"On n'est pas dans le futurisme, mais dans un drame bourgeois ou un thriller atmosphérique"
Le soir du 9 novembre 1989, à Berlin- Est habituellement désert sitôt la nuit tombée, de petits groupes silencieux convergent vers les postes-frontières.
Tous ont entendu, sur l'unique chaîne de télévision, le porte-parole du Parti bredouiller ab sofort, « dès maintenant », à la question d'un journaliste sur la date de l'ouverture du mur. Son invraisemblable réponse ne correspond pourtant à aucune décision du Comité central, réuni pour trois jours sur fond de manifestations massives des Allemands de l'Est en faveur de la liberté de voyager.
De ce colossal cafouillage naît l'événement historique majeur que vivent, incrédules, les protagonistes de ce premier roman : Anna, une jeune Française amoureuse de l'Allemagne, rêvant de retrouver Micha, naguère croisé à l'Est ; Micha lui-même, fils en rupture de ban d'un hiérarque communiste, que hante sa tentative de fuite, quinze ans plus tôt ; le jeune cinéaste et sa mère, transfuges de l'Est, chez qui Anna est hébergée à l'Ouest... Mais aussi les soldats désemparés d'un des postes- frontières, le lieutenant-colonel dont les appels à son propre supérieur de la Stasi restent sans réponse, les membres du Parti furieux, et même l'informateur chargé de tenir à l'oeil Micha.
Anna découvre la foule en marche vers les checkpoints en sortant d'un cinéma où elle est allée revoir Les Ailes du désir.
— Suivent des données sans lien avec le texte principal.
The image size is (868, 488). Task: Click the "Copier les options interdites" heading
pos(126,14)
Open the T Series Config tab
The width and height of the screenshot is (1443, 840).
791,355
Avec le sentiment irréel que le film se poursuit, elle participe aux scènes de liesse qui déjà saluent les premiers citoyens de l'Est. Prolongeant la magie, la romancière ajoute à la ronde de ses personnages celui de Cassiel, l'ange des larmes de Wim Wenders : seul capable de survoler les lieux et de pénétrer dans la demeure de chacun, il est le spectateur complice et ému du formidable élan d'un peuple en route vers son destin, et de ses retrouvailles avec les voisins de l'Ouest, dont il était coupé depuis si longtemps.
Trente ans après la chute du mur, Christine de Mazières nous rappelle, en incarnant au plus juste les acteurs de ces trois journées pendant lesquelles l'his- toire a basculé, les si belles espérances qu'elles ont soulevées.
Qu'est-ce qui réunit Micha, dissident et fils d'un éminent membre du parti communiste de RDA, Anna, la jeune française, le lieutenant-colonel Becker, en poste à l'un des check-points sur le mur de Berlin, Lorenz, qui a fui la RDA avec sa mère, Gunther Schabowski, le porte-parole du parti communiste de RDA, et tous les autres ? Ils sont tous à Berlin ce 9 novembre 1989 où l'avenir de l'Allemagne bascule.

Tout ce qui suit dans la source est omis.